They sometimes used their slates to play games when not learning
their lessons. When they did, they played Tic Tac Toe, Dots,
and other number and letter games. To clear the confusion between
a slate board and a blackboard, slate is a dark metamorphic rock
while a blackboard is a board that is painted black. They are,
however, both known as chalkboards.
Early models of small, hand-held chalkboards used in one-room
schools were slates encased in a wood frame to keep the slate
from breaking. Pencil and paper were available but paper was
very expensive. Using a small, hand-held slate meant that a child
could practice writing, erase and write again without having
to consume expensive paper.
Peggy Kidwell wrote a short history of school chalkboards
and states: "A bit of grit mixed in with the paint made
them (the chalkboards) easier to write on." In 1809, a one-room
school in Philadelphia, Pennsylvania, used the first large blackboard.
By the mid-1800s, blackboards were found in many one-room schools.
Teachers realized that they could teach an entire classroom at
one time using a large blackboard.
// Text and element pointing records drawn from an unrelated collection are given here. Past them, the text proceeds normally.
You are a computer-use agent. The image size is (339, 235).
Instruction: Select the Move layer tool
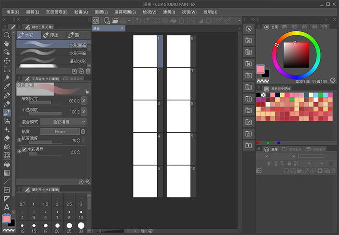7,61
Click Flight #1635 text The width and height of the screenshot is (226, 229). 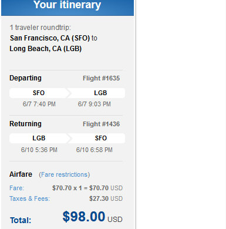[x=101, y=78]
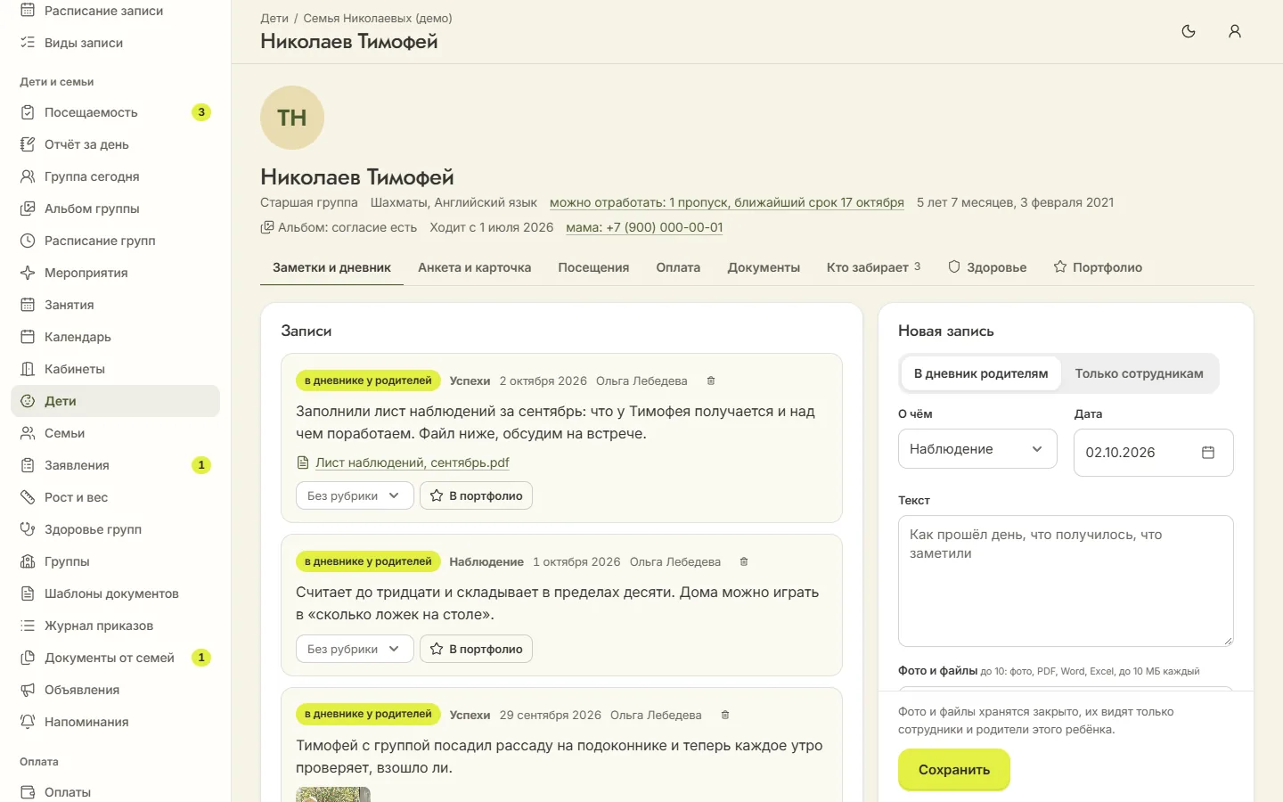Viewport: 1283px width, 802px height.
Task: Select the «В дневник родителям» option
Action: coord(981,373)
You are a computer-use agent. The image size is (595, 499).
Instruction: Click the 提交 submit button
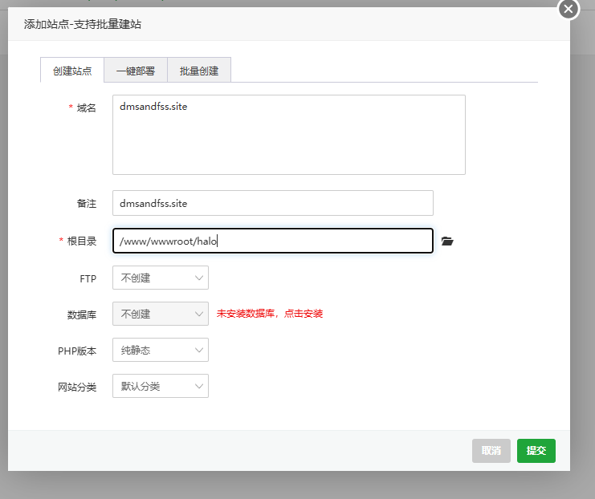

This method also saved teachers'
time from having to write math problems on each child's slate.
Pencils and paper eventually replaced the hand-held slate boards
by the 1930s.
Fun
Fact: The slate from quarries in the "Slate Valley"
of New York and Vermont are among the finest slate in the world,
along with slate from Portugal and Wales.
Fun
Fact: Beginning in the late 1840s, railroads made it possible
to ship larger pieces of slate from quarries to schools across
the midwestern United States.
Fun
Fact: One of the first large schools to use large slate
boards was the U.S. Military Academy in West Point, New York.